The Federal Reserve will act on the plan later this year. As we noted in April, the Federal Reserve’s schedule requires us to submit our 2013 capital plan in January.  In light of that timing, we have decided not to request any additional return of capital in the 2012 re-submission. We will make decisions regarding the 2013 capital plan later this year. In the meantime, we will continue to build additional capital through earnings and the ongoing reduction of non-core assets.

Translation: Fine, we're going to go back and train our balance sheet and show the Fed. You ever see the movie Rocky? Like that.

Citi is one of the best capitalized banks in the world.  At of the end of the first quarter of 2012, our Tier 1 Common ratio was 12.5% under Basel I and an estimated 7.2% under Basel III, Citi is also highly liquid, with close to $500 billion in cash and available-for-sale securities, representing approximately 26% of the balance sheet.

Translation: $500 billion in cash and securities! That's enough for a dividend for sure. What do you want, Ben?

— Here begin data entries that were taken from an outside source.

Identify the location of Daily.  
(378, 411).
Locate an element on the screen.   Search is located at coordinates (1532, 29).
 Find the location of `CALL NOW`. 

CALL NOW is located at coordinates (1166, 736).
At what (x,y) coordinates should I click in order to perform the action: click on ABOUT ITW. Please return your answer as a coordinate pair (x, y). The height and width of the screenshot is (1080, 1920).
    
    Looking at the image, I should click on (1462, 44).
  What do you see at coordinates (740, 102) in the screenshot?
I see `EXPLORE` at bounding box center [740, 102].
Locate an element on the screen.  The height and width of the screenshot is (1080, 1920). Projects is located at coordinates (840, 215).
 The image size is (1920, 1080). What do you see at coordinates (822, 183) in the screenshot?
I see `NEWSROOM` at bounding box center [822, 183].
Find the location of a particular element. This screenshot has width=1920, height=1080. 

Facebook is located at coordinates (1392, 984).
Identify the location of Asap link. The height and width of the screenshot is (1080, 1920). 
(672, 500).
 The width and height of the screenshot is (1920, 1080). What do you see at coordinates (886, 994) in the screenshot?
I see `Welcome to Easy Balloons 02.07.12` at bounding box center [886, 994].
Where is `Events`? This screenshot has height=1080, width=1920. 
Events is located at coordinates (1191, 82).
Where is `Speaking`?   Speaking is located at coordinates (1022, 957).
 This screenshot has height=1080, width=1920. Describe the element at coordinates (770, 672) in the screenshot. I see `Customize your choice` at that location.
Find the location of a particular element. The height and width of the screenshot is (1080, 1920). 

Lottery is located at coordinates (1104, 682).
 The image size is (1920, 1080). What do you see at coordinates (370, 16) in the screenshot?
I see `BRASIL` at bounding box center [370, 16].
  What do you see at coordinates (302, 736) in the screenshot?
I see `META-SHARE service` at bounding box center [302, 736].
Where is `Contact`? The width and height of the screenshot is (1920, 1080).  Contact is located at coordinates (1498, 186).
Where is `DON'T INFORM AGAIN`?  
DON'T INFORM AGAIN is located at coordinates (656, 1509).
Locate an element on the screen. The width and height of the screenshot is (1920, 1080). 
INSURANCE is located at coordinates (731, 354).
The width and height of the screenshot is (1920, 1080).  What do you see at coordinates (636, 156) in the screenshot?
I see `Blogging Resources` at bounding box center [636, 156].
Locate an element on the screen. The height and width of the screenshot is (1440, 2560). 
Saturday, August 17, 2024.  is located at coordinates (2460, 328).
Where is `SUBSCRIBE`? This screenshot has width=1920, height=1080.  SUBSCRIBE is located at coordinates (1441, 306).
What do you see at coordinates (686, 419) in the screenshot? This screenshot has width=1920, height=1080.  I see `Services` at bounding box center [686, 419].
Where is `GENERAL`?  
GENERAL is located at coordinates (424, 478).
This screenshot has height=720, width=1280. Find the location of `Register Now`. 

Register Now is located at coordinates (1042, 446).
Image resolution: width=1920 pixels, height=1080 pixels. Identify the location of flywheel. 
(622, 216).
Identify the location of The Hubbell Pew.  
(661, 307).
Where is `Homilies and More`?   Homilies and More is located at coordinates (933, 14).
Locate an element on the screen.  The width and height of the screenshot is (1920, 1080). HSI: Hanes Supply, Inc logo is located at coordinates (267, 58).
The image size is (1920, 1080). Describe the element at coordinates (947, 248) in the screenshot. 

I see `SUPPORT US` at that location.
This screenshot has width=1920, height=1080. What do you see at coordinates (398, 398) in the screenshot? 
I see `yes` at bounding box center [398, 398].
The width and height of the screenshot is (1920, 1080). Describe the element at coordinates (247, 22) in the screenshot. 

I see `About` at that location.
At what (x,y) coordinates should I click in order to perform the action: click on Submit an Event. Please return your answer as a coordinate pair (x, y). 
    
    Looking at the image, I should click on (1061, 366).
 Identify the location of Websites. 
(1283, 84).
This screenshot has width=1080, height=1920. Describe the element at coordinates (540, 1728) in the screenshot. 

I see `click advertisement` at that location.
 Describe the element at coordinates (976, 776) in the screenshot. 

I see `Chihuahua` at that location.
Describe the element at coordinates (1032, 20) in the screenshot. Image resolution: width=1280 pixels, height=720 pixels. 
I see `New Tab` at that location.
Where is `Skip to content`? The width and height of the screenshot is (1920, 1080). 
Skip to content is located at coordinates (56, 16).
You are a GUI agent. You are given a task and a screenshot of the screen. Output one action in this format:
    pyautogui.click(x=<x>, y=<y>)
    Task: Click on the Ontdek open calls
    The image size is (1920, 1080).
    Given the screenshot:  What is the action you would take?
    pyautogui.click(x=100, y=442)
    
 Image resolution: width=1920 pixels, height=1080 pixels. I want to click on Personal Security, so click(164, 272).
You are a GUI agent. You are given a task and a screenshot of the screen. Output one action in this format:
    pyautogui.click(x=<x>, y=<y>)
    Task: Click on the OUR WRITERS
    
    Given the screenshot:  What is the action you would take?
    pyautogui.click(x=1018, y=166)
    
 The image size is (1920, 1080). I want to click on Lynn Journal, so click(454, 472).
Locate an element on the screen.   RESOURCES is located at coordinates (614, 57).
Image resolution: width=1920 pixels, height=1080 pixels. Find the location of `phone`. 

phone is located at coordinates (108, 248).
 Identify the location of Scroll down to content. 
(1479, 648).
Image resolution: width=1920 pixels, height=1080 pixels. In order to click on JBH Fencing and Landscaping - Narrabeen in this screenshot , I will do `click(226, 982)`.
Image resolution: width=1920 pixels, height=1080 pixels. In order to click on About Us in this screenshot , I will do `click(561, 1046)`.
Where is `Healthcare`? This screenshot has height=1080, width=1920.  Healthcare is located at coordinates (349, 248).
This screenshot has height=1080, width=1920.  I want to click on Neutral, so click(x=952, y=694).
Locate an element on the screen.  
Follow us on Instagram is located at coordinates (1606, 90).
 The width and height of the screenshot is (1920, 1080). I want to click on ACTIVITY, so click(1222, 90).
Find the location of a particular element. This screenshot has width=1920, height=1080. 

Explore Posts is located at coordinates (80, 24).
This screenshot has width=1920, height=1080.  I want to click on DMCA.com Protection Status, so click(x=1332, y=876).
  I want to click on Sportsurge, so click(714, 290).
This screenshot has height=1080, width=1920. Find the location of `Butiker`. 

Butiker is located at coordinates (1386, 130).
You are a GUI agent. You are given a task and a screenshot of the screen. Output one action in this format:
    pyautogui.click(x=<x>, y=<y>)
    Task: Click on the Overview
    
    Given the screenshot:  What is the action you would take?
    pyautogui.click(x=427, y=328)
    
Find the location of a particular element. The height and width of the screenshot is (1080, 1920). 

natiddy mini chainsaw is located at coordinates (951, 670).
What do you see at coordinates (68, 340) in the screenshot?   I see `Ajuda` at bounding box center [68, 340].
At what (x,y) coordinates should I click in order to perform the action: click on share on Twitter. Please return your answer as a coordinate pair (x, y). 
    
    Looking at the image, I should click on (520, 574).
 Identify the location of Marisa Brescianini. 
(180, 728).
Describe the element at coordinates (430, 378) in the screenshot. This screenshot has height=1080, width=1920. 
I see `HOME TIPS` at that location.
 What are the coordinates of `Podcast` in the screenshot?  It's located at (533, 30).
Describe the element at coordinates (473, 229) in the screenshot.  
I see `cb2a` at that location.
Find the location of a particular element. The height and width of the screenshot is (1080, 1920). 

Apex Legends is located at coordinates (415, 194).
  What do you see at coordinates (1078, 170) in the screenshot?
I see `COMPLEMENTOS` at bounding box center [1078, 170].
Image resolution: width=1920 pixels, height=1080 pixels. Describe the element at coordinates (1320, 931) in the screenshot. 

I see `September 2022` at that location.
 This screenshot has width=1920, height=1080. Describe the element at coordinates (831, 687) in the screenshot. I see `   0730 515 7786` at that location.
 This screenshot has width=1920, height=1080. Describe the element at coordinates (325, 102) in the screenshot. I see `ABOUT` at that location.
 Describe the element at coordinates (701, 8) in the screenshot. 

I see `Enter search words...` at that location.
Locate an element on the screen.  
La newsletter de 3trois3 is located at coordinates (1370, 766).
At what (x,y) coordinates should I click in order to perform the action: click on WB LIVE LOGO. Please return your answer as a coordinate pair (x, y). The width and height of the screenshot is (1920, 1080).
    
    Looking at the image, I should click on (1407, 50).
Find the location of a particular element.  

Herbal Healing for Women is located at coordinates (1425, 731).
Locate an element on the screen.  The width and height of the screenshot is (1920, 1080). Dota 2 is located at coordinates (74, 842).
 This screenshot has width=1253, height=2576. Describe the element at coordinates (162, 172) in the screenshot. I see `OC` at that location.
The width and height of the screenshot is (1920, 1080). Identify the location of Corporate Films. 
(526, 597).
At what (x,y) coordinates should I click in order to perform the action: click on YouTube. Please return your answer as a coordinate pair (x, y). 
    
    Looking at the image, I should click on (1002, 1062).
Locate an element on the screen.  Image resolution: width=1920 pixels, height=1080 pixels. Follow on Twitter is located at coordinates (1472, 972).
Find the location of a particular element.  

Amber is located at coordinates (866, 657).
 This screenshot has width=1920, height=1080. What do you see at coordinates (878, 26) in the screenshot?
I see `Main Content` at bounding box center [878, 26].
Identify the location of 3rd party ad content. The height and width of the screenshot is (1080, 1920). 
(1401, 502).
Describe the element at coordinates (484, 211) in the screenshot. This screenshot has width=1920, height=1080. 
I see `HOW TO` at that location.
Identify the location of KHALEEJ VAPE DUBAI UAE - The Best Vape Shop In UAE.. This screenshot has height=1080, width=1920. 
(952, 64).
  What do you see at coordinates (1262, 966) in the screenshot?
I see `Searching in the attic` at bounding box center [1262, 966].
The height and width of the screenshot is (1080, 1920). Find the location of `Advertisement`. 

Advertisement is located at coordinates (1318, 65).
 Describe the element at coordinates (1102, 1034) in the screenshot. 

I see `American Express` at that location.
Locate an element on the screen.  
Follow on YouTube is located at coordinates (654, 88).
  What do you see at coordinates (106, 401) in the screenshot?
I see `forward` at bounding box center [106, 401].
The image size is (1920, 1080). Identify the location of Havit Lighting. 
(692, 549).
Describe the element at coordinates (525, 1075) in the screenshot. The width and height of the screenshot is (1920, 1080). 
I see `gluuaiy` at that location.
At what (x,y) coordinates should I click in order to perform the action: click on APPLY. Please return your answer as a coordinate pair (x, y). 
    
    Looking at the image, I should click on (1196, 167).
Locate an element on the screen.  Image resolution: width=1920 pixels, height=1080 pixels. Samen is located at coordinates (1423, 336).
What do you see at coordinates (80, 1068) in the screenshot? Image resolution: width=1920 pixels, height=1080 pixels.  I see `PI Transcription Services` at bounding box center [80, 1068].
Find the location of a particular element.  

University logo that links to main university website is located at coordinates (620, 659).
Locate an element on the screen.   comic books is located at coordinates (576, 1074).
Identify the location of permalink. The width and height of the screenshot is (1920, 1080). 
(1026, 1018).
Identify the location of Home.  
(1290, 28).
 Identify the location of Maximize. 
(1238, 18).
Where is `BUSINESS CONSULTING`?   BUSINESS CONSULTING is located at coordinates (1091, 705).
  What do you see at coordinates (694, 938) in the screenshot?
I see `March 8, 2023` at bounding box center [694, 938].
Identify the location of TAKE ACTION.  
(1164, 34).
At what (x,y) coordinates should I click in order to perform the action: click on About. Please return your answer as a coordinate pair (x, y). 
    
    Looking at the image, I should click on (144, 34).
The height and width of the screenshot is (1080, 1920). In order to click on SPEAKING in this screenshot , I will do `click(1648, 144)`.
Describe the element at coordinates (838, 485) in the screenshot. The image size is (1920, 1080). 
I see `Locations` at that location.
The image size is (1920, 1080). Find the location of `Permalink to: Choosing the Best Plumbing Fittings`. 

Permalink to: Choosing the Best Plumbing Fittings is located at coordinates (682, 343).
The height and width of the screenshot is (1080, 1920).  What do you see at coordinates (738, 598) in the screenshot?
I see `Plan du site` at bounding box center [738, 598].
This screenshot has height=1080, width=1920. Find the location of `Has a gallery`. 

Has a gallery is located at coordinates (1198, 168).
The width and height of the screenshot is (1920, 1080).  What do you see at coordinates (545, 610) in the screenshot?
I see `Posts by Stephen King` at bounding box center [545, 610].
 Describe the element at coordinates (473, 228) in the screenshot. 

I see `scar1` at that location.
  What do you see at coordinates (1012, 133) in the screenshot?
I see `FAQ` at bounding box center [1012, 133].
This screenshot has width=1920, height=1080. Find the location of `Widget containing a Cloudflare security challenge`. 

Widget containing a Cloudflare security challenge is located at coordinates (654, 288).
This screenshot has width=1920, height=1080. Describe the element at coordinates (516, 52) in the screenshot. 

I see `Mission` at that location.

Blood?

These strong capital and liquidity levels result from the decisions we made to make Citi a fundamentally different company today than it was before the financial crisis.  We have overhauled risk management and focused on the basics of banking, leveraging our unique presence throughout the emerging and developed markets to serve our clients and the real economy.  We have sold more than 60 businesses that were non-core to our strategy, helping to drive the approximately 75% reduction in the size of Citi Holdings.  At of the end of the first quarter, Citi Holdings assets were $209 billion, or just 11% of Citi’s total balance sheet. 

Translation: You still see us as that poor little bailed-out bank. We're not that mixed-up little person anymore!

With greatly improved financial strength, a highly liquid balance sheet, and our strategy showing results, Citi will continue to build its capital levels for the benefit of our shareholders.

Translation: We love you. Do you love us? Say you do.